- Opening Delimiter -

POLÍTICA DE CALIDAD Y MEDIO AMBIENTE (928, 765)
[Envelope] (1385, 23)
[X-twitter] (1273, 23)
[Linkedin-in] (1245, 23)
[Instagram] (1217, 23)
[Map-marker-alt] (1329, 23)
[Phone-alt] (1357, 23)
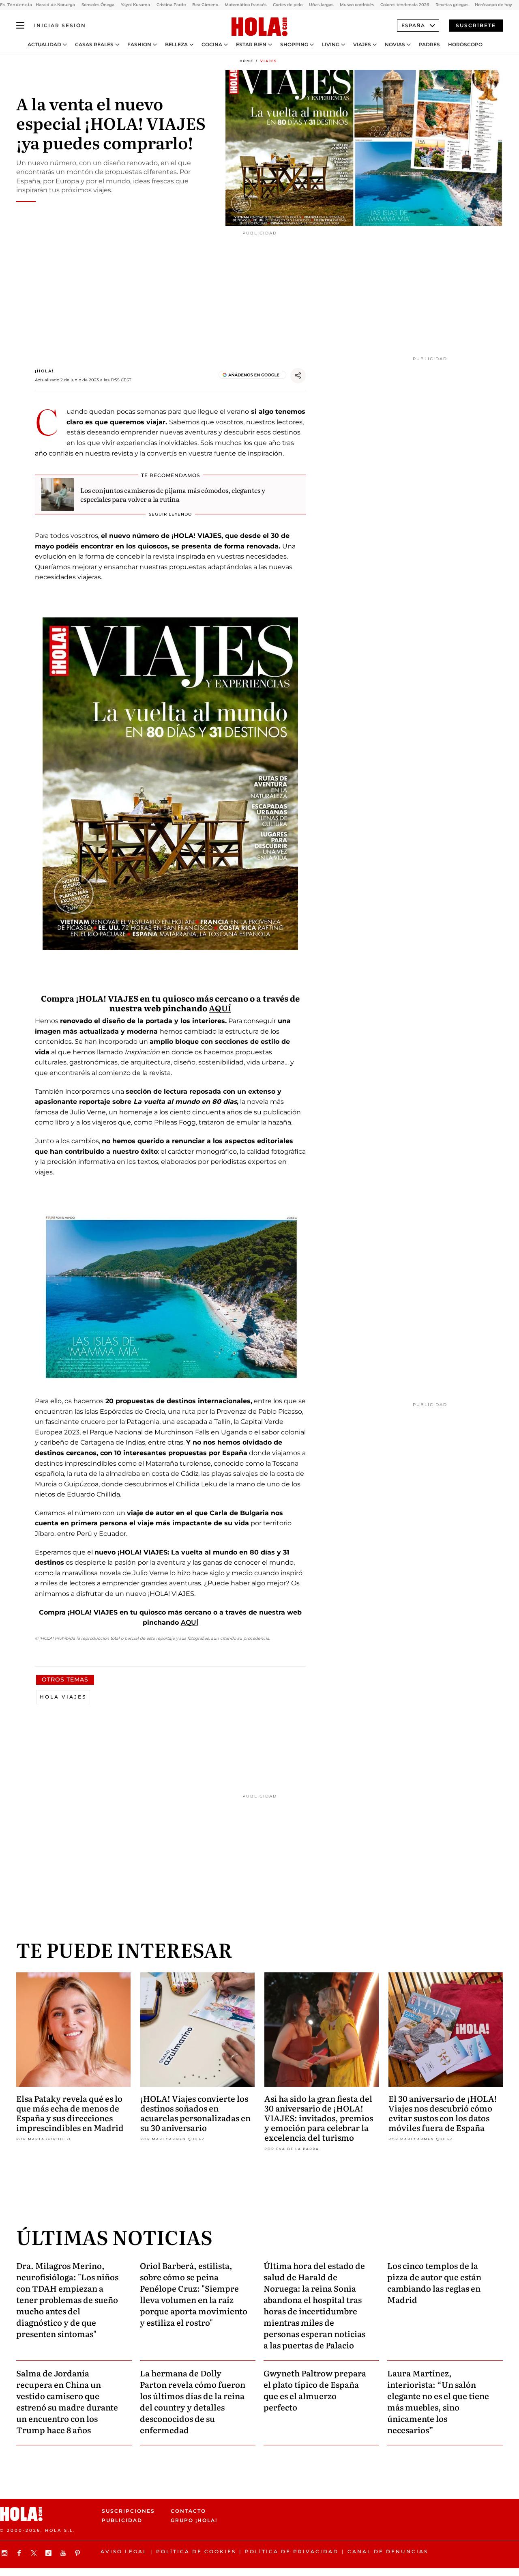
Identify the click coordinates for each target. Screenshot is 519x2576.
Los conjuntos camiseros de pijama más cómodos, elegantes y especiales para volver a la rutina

- Closing Delimiter -

▸ **PROBLEM DESCRIPTION**:
With the pictures excluded, the records are to be reproduced exactly.

▸ **SOLVED EXERCISE**:
POLÍTICA DE CALIDAD Y MEDIO AMBIENTE (928, 765)
[Envelope] (1385, 23)
[X-twitter] (1273, 23)
[Linkedin-in] (1245, 23)
[Instagram] (1217, 23)
[Map-marker-alt] (1329, 23)
[Phone-alt] (1357, 23)
Identify the click coordinates for each target. Screenshot is 519x2576.
Los conjuntos camiseros de pijama más cómodos, elegantes y especiales para volver a la rutina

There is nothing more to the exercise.